Y claro, abundaron las palabras y los epítetos, todos justos, es justo decirlo. El más común, Monstruo. Sí. Quien profanó y torturó las carnes de la noble y buena Rosa Elvira Cely, no podía ser menos. Solo que….
Sólo que la exagerada difusión mediática y el unánime y unidimensional señalamiento del asesino como El Monstruo, esconden una intencionalidad menos piadosa que la solidaridad con la víctima y la de interpretar el dolor y el repudio nacional por el crimen. Hay en ello la manipulación de la sociedad para que como en una especie de catarsis, desfogue sus iras y frustraciones frente a un estado de cosas infames, en el desgraciado ser que loco o no, cometió el crimen.
Entonces, una sociedad enferma mil veces enferma de todos los males morales sociales y políticos. Una sociedad -un Estado hay que decirlo desde ya-, que permite, posibilita o es indolente frente al asesinato por centenares de sus niños. A que sus niñas se prostituyan desde la infancia. A que sus adolescentes por cientos y con impunidad garantizada ejerzan como asesinos a sueldo y cuyas autoridades depositarias exclusivas del uso legítimo de la fuerza cometan en todos los ámbitos, en todas las épocas y en todas las circunstancias los más abominables delitos de lesa humanidad. Una sociedad así, un Estado tal hay que decirlo desde ya, requieren que uno de sus aparatos ideológicos de dominación, los medios de comunicación, dirijan las fuerzas del repudio, de la indignación y la ira colectiva por las injurias de la maldad, hacia una persona, cualquiera.

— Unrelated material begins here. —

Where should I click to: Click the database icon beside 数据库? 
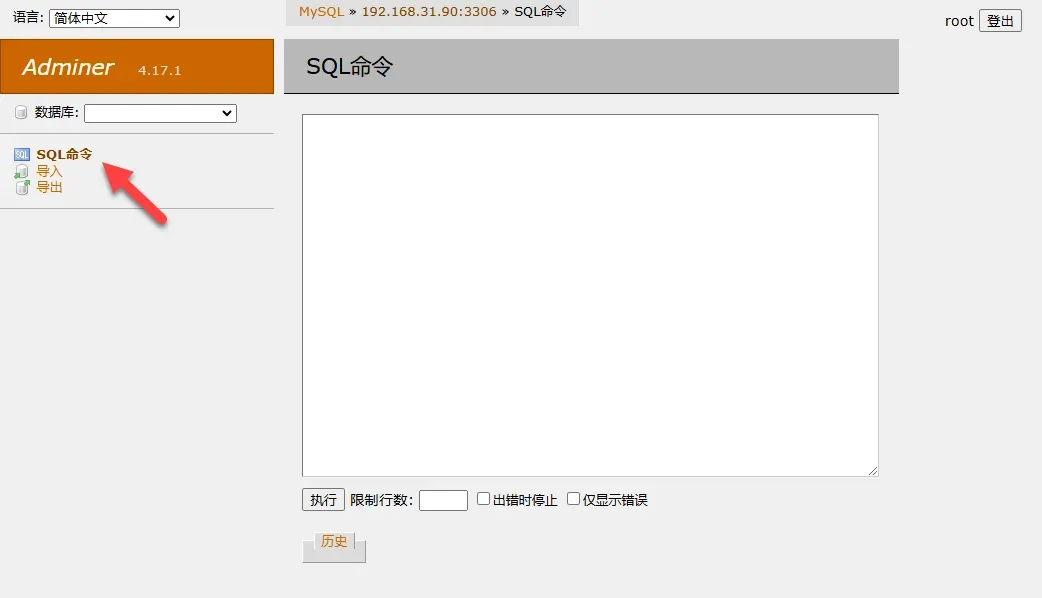click(x=20, y=112)
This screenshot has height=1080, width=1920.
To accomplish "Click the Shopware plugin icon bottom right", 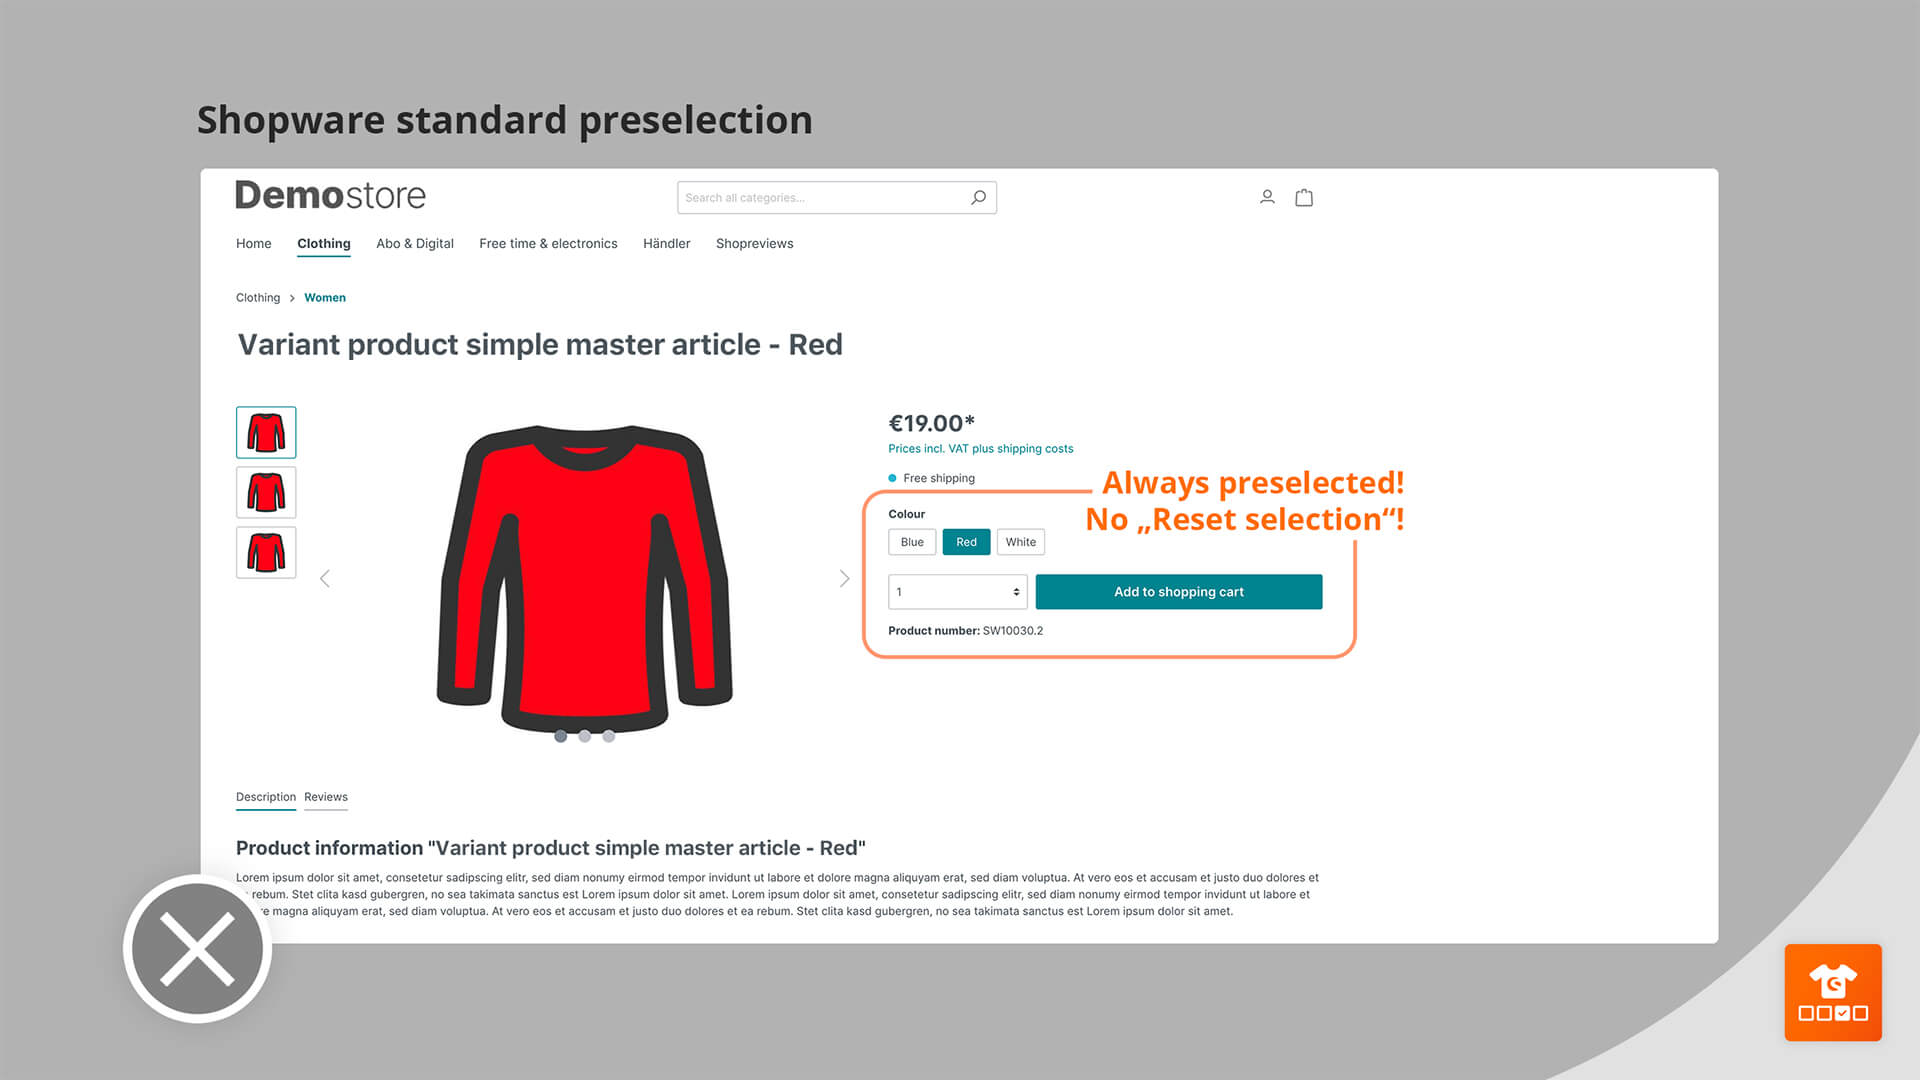I will [x=1833, y=992].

Cualquiera que no sea esa sociedad ni ese Estado. Entonces, no es el oficial que viola una humilde niña campesina y luego la degüella bien degollada para que no cuente y de paso también a sus hermanitos por ser testigos. Este militar no es el malo, sino que el malo es Pablo Escobar veinte años después de muerto, porque aquí no hay otro mal que él, porque las grandes carnicerías donde se picaba a machete o se cortaban cuerpos con motosierra, no eran poderes paraestatales mil veces estatales, sino que era el Patrón del Mal, no importa que lleve veinte años muerto y que los crímenes se sigan sucediendo por miles, sin pausa y con prisa. A pesar de que nos dijeron, muerto Escobar, alcanzada la paz.
Y todos hablan del Monstruo, el verdugo de Rosa Elvira y cosa singular. Monstruosidades de esas muchas, muchísimas, casi todos los días nos atrevemos a decir. Y, sin embargo, cosa curiosa, que forma selectiva de juzgar al victimario, de desaparecer la notica, de camuflarla entre canutillos y pasarelas y según quien sea el homicida y/o violador, pasa a ser apenas un presunto responsable, escasamente un supuesto autor, y el crimen ya no es tal ni muchísimo menos, sino un inicuo “confusos hechos que sin materia de investigación” donde un NN perdió la vida.
Que bueno sería que esas miradas, esas cámaras y esas voces tan incisivamente acusadoras y señaladoras del Monstruo, miraran al vientre que lo incubó. No solamente esa madre y ese padre quizás maltratadores que le marcaron el alma con la impronta del asesino, sino ese otro, ese regazo que lo meció al son de los clamores y el llanto de las víctimas de la injusticia, la persecución y la miseria auspiciadas por un régimen que no puede después censurar ningún delito, porque todos los ha cometido.